Was genau bedeutet digitale Barrierefreiheit?
Tom: Grundsätzlich geht es darum, dass Menschen mit Einschränkungen – etwa einer Sehbehinderung oder Bewegungseinschränkung – eine Website navigieren und für sich erschließen können. Dafür ist es zum Beispiel wichtig, auf Kontraste und den richtigen Einsatz von Farben zu achten. Relevant ist auch, dass Bilder und Links immer mit Alternativtexten versehen sind, weil eine blinde Person mit einer Screenreader-Technologie ansonsten nicht nachvollziehen kann, was auf dem Bild passiert oder wohin der Link führt.
Was sind eure Schwerpunkte? Wie genau unterstützt ihr Unternehmen dabei, barrierefrei im Netz zu werden?
Tom: Zum einen haben wir ein Assist-Tool entwickelt, das auf den Websites unserer Kunden erscheint und den Endnutzer:innen dabei hilft, die Webseite nach den eigenen Bedürfnissen anzupassen. Dazu gehören neben Kontrasteinstellungen die Anpassbarkeit der Schriftgröße sowie eine Vorlesefunktion und viele weitere hilfreiche Einstellungen.Das macht aber die Website an sich noch nicht barrierefrei. Um das zu schaffen, muss man den Website-Code anpassen – der muss die richtige Struktur haben. Wir haben eine Prüftechnologie entwickelt, die den Code checkt, Fehler sucht und analysiert. Durch diese Technologie können wir uns direkt anzeigen lassen, wo im Code der Fehler steckt. Über eine KI lassen wir uns eine automatisch generierte Lösung vorschlagen und können diese dann kopieren und einfügen – Problem gelöst.
Das klingt relativ einfach. Inwiefern hilft euch KI bei eurer Aufgabe, abgesehen von den automatisch generierten Lösungsvorschlägen?

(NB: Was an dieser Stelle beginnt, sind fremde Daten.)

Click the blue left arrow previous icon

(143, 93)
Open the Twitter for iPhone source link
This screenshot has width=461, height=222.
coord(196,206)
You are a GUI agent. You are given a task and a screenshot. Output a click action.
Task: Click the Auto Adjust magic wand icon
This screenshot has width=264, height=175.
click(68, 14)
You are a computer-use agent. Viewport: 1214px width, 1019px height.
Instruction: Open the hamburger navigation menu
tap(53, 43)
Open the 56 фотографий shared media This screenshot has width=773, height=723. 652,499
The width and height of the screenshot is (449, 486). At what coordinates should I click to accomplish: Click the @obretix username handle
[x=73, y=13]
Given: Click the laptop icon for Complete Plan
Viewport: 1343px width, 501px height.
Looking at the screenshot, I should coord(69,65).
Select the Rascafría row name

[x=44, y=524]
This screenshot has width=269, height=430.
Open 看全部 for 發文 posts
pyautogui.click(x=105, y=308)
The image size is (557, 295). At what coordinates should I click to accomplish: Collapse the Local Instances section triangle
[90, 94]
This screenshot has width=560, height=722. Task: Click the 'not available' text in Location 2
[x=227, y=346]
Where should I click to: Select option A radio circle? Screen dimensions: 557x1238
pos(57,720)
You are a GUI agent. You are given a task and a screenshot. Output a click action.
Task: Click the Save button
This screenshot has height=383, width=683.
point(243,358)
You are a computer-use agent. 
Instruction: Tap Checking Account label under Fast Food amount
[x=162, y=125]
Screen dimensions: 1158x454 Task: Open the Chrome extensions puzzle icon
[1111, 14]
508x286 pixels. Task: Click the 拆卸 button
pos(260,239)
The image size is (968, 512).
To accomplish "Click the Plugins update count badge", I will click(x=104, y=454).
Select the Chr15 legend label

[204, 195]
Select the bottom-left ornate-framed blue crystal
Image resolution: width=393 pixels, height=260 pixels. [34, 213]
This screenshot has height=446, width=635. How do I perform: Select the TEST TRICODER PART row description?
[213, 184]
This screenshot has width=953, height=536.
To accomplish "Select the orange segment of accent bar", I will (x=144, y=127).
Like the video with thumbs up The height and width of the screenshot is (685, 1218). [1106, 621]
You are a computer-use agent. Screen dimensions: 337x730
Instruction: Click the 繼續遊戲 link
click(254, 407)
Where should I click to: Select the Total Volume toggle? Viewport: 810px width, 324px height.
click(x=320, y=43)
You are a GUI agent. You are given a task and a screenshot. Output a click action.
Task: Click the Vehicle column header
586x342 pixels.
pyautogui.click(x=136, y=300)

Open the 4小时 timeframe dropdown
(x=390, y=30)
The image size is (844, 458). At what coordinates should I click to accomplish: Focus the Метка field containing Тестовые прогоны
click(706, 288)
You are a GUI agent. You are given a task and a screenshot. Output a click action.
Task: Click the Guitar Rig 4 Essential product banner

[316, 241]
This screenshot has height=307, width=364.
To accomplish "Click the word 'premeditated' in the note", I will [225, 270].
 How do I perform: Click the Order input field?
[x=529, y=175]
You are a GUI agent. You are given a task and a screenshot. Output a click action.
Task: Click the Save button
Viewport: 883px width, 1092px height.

Tom: KI spielt eine sehr große Rolle für uns und wir verwenden sie auf verschiedenen Ebenen. Wir haben zum Beispiel ein Sprachtool entwickelt, das einen Text in Sekundenschnelle in Einfache Sprache umformulieren kann. Das funktioniert so: Wir integrieren auf der Website unseres Kunden einen Button, den Nutzer:innen jederzeit klicken können. Dadurch wird der Text auf der jeweiligen Seite sofort umformuliert – in kürzere Absätze mit einfachen Hauptsätze, die die wichtigsten inhaltlichen Punkte wiedergeben.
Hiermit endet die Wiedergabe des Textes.